### Exercice proposé
Quelles lignes des enregistrements ci-dessous contiennent le mot « palette » ? Relevez-les toutes.

### Enregistrements sources
◆ ◆ ◆ ◆ ◆ ◆ ◆
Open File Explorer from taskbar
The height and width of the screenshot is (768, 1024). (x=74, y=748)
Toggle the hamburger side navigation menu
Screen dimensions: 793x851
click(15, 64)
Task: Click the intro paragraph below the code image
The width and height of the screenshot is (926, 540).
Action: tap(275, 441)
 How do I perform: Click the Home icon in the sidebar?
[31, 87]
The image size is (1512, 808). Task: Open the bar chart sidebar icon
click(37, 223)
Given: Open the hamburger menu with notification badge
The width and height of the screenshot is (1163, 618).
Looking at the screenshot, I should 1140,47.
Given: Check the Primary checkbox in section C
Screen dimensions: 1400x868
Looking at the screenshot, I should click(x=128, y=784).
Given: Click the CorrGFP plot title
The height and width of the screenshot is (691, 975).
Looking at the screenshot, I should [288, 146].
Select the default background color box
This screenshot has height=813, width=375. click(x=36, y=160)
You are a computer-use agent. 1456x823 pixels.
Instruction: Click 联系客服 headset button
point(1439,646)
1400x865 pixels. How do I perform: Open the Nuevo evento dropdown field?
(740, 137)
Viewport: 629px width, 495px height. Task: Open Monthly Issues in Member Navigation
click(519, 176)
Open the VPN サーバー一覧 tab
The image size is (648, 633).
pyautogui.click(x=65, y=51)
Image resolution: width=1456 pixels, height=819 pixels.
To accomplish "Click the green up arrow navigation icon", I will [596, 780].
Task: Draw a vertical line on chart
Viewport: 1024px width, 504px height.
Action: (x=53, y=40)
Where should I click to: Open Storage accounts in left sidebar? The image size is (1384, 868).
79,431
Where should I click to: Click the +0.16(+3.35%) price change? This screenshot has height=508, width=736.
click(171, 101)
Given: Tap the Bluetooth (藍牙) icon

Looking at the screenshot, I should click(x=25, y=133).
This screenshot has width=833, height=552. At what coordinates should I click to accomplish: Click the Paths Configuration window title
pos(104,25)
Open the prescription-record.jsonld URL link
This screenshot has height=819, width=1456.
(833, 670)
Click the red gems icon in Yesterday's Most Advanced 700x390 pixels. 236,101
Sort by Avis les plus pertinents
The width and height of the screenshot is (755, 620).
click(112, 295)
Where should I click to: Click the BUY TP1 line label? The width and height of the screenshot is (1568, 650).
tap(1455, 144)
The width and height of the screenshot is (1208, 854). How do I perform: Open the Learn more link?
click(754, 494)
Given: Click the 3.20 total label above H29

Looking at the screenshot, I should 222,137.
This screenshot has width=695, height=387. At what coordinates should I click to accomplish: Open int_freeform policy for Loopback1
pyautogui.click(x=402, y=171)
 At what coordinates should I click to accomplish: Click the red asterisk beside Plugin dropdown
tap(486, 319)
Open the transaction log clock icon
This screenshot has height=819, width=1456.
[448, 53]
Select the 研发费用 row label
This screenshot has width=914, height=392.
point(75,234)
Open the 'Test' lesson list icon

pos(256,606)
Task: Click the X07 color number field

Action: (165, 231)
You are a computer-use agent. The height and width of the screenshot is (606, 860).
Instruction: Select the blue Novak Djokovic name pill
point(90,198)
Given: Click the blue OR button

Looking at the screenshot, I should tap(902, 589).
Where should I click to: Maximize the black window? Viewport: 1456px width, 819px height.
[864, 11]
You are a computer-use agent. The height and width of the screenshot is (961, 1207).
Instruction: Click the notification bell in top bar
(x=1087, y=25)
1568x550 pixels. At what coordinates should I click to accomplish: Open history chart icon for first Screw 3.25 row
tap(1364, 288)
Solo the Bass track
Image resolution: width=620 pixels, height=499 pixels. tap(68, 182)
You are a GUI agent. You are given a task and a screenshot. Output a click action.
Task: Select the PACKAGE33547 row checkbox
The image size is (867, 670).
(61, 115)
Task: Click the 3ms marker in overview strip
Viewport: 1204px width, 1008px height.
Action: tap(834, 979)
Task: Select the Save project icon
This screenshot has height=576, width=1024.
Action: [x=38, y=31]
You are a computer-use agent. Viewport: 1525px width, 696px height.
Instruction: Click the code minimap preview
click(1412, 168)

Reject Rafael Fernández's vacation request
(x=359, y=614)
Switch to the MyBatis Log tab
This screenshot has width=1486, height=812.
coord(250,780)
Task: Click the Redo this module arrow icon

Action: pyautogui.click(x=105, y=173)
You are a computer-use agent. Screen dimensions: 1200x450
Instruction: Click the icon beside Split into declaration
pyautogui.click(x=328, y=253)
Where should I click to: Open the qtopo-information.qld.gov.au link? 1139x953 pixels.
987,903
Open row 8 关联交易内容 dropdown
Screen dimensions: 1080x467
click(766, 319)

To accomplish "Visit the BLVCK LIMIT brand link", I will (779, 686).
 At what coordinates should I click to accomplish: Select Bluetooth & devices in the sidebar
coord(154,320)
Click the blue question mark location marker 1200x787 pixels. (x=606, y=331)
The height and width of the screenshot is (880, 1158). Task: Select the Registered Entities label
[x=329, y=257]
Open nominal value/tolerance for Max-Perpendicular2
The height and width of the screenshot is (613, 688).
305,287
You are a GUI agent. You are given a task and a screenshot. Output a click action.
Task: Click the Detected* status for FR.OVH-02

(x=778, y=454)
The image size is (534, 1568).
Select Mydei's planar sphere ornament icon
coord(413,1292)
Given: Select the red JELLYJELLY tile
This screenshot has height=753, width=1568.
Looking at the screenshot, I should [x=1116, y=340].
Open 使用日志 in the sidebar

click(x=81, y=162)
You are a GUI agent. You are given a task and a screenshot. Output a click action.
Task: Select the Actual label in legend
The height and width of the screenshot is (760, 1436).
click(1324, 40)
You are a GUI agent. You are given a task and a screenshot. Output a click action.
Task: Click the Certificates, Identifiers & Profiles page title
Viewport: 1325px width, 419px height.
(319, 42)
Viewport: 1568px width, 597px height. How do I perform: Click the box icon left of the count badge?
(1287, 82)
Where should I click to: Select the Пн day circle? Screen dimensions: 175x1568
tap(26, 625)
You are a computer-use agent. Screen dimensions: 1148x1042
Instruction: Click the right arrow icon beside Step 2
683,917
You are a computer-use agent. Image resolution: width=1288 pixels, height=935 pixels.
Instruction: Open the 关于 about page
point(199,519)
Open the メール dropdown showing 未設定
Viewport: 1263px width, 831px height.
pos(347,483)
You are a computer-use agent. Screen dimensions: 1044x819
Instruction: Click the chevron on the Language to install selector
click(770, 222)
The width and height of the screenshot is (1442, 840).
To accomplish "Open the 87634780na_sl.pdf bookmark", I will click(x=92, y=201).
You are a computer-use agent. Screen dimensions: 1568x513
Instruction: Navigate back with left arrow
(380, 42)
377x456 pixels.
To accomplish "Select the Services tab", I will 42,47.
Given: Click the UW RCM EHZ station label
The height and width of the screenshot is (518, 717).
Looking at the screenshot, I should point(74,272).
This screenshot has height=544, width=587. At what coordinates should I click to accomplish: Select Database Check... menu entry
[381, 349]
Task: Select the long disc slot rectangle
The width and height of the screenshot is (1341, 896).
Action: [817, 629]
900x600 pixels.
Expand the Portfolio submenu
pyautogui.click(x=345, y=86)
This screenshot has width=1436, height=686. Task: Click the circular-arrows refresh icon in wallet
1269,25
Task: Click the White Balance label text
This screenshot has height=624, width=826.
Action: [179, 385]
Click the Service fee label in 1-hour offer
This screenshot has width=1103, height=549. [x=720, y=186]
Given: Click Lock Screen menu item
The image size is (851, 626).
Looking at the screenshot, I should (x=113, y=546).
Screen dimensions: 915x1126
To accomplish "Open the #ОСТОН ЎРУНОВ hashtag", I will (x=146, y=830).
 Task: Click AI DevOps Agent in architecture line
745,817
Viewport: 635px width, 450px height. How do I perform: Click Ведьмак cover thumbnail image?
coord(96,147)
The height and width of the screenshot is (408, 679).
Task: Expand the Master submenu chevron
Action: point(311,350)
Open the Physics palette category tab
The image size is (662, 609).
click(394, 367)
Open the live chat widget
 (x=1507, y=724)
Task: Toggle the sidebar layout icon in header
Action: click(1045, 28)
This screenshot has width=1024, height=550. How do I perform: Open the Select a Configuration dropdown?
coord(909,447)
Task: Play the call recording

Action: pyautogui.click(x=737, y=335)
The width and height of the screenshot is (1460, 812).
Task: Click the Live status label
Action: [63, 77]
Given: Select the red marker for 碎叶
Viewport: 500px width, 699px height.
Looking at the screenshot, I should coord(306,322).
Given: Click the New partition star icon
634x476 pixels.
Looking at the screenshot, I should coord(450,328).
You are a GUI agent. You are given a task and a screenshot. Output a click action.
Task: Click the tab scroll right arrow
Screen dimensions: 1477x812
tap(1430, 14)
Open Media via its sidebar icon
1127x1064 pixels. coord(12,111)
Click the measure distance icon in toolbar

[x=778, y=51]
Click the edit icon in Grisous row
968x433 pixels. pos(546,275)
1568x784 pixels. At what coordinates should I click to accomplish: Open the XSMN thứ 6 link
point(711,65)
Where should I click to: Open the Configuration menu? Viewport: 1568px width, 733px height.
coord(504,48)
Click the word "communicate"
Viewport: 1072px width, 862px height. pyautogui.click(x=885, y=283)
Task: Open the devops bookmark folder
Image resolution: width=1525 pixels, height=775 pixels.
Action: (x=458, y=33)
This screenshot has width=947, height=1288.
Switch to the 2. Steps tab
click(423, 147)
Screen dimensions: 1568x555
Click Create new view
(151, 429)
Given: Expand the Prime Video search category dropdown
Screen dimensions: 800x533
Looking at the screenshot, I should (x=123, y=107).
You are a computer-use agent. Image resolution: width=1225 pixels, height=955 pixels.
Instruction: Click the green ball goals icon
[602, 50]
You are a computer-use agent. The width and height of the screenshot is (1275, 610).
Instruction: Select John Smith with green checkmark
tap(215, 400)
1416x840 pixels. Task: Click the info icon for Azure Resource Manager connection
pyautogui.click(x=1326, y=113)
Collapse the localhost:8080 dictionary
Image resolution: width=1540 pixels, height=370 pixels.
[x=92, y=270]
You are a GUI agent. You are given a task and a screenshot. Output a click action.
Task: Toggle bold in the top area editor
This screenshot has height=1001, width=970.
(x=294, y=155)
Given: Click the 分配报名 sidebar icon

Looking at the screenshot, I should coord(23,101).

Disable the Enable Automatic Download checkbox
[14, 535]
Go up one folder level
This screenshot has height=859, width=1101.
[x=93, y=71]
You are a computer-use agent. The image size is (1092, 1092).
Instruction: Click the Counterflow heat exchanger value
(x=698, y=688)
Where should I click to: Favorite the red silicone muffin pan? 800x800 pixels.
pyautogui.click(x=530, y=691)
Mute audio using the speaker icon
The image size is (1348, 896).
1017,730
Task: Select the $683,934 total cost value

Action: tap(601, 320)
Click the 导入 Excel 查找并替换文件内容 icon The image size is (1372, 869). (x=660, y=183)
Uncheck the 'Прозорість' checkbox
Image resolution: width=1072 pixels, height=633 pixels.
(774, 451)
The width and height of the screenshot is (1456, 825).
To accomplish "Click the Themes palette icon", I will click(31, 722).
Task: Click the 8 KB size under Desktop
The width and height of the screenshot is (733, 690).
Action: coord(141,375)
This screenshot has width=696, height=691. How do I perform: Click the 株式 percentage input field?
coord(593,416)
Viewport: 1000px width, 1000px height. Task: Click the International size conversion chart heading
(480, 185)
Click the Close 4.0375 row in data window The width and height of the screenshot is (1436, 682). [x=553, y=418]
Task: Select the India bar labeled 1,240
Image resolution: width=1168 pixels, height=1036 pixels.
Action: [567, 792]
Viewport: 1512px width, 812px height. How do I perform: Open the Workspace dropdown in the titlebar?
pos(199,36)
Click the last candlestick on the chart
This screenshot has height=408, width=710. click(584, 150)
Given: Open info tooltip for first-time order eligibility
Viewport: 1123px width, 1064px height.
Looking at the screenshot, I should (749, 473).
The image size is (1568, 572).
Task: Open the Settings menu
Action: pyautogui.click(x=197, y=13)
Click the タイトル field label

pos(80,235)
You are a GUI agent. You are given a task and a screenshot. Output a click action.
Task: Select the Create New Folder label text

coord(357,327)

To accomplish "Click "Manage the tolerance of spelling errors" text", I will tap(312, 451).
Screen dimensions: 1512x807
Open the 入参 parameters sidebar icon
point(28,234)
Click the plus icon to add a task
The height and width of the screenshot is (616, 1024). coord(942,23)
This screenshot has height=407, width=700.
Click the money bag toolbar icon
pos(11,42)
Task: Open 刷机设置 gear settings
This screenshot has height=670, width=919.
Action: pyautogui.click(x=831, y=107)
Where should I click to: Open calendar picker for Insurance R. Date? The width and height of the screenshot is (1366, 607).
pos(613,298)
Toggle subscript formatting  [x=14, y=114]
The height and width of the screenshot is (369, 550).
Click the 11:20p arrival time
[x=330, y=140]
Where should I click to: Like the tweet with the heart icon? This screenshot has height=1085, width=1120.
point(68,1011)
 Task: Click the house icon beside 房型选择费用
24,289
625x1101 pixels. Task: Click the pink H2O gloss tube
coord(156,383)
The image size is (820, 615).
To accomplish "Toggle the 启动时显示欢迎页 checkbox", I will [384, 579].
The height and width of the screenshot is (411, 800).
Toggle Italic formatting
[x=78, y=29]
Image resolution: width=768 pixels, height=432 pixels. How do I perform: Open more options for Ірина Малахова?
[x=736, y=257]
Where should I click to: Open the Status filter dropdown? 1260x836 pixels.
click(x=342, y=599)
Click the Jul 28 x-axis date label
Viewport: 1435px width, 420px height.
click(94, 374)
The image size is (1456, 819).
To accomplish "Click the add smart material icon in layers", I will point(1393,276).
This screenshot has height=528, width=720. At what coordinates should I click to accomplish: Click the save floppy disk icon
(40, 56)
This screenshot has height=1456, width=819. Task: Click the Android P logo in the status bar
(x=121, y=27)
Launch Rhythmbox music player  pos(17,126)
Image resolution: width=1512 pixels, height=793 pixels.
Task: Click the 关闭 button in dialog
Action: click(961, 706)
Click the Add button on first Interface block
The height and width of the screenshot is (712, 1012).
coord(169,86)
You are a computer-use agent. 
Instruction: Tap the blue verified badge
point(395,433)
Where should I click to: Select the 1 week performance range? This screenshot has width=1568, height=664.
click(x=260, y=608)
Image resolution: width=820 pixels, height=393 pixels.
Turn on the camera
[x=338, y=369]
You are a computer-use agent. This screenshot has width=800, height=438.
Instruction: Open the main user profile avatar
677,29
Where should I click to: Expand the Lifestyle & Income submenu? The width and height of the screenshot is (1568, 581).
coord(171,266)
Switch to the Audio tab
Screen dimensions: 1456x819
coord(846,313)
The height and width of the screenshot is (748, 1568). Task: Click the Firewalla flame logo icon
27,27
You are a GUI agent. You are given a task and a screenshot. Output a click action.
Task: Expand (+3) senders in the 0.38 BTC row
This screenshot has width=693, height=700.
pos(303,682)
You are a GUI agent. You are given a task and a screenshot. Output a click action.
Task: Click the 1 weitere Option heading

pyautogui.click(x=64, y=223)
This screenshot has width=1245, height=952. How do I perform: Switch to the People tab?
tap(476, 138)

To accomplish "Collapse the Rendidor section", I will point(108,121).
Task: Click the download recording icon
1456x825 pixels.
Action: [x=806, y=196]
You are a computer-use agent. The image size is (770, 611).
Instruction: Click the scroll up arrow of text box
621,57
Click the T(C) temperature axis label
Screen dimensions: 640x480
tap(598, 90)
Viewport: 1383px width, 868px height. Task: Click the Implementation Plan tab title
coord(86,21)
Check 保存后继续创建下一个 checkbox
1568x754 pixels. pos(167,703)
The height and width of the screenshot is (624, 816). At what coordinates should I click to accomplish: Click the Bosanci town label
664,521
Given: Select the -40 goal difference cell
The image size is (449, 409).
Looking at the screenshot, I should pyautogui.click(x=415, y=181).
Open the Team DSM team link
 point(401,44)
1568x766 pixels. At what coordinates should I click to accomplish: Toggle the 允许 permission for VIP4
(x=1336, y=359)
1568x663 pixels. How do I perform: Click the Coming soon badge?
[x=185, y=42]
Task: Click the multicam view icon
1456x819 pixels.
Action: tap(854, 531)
◆ ◆ ◆ ◆ ◆ ◆ ◆
### Corrigé
Open the Physics palette category tab
To accomplish "Click the Themes palette icon", I will click(31, 722).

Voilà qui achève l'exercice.